Ausstellung im Botanischen Museum: Megadiversität mit Geschmack

Mit einer gustatorischen Ausstellung über Chili, Schokolade und Kakteen zelebriert das Botanische Museum Berlin die Artenvielfalt von Mexiko.

Karg und stachlig: Halbwüste mit Yuccas im mexikanischen Bundesstaat Quintana Roo Foto: Helga Ochoterena

Mit Gaumenschmeichelei lockt das Botanische Museum in Steglitz zu seiner neuen Ausstellung „Chili und Schokolade“ – und zur dazugehörigen mexikanischen Artenschau. Ein ganzer Raum ist den beiden titelgebenden Lebensmitteln Chili und Schokolade gewidmet, die in ihrer gesamten Bandbreite von scharf bis mild (Chili) und süß bis bitter (Schokolade) ausgebreitet werden – kleine Kostprobe inklusive. In zwei weiteren Räumen geht es um natürlich hergestellte Farben und um die Vielfalt der mexikanischen Wälder.

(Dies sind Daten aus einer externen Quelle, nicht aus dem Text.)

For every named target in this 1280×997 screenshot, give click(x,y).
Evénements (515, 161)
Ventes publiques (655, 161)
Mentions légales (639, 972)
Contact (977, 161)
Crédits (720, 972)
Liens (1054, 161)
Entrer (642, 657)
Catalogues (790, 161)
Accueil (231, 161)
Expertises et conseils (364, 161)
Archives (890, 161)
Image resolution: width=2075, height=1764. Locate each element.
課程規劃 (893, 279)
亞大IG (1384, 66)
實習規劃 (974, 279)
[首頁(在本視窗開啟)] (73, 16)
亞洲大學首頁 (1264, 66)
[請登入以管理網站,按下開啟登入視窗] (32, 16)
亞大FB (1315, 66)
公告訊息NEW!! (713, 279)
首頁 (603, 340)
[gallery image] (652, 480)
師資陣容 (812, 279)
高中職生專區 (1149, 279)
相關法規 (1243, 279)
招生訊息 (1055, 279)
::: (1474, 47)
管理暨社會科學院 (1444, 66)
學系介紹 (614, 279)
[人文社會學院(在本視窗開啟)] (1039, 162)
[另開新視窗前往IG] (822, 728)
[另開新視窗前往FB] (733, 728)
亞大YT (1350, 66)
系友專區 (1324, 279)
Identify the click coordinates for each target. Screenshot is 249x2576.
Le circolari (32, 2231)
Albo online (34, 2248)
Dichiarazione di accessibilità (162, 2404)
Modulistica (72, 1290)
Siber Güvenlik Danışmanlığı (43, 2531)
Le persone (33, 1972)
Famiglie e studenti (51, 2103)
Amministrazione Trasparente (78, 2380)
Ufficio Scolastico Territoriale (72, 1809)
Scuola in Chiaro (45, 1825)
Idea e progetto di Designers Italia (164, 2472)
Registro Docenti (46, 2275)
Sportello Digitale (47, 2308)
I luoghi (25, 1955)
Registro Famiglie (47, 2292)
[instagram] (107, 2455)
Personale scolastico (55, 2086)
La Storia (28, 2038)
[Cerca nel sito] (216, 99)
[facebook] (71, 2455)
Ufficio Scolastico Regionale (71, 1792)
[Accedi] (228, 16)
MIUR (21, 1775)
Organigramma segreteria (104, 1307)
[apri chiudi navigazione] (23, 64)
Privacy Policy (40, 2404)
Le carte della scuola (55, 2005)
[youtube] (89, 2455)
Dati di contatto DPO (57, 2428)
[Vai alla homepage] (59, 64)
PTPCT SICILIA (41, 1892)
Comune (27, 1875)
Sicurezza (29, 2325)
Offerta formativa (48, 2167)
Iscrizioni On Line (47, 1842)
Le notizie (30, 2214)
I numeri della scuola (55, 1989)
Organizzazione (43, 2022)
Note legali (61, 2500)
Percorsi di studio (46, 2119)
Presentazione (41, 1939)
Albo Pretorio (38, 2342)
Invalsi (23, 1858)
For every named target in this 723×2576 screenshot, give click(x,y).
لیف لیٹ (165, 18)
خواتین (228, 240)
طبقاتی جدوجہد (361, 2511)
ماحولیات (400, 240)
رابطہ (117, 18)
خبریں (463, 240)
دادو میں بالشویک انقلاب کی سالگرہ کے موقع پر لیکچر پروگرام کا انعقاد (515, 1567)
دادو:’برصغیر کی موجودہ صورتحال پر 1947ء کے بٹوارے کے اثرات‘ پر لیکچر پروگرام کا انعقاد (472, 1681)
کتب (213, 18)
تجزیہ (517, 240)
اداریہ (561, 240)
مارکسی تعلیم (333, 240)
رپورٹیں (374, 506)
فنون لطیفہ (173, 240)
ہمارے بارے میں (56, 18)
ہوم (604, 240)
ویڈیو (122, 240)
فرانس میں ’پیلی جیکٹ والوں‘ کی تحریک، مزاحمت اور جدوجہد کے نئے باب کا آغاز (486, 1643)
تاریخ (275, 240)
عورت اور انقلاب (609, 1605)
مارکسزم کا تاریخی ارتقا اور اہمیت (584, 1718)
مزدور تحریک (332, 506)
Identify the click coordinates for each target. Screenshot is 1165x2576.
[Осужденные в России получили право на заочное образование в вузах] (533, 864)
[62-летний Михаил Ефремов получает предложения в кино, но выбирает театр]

Mexiko ist eines der artenreichsten Länder der Welt, 30.000 Pflanzenarten gibt es hier, auch die Hälfte aller bekannten Kakteenarten. Dass das mittelamerikanische Land im Fokus des Interesses steht, hat aber auch mit dem „dualen Jahr“ Mexiko-Deutschland zu tun. Das wurde im April 2016 eröffnet und hat innerhalb der letzten zwölf Monate die Zusammenarbeit beider Länder auf wirtschaftlicher, wissenschaftlicher und kultureller Ebene vertieft. Die Ausstellung im Botanischen Museum markiert das Ende des dualen Jahres, trägt aber dessen Geist weiter: weg von den Klischees, hin zu den interessanten Eigenheiten.

Geschmack als Lockmittel

Zugegeben: Chili und Schokolade, das sind auch Mexiko-Klischees. Nur eignen sie sich hervorragend als Lockmittel in die ehrwürdigen Räume des Botanischen Museums. „Wir wollen uns der Megadiversität über Geschmack nähern“, verspricht die Kuratorin Kathrin Grotz im Gespräch mit der taz. Chili und Schokolade werden ausführlich in Schaukästen erklärt: Kakao kommt eigentlich aus dem Amazonasraum, wurde aber in Mittelamerika kultiviert.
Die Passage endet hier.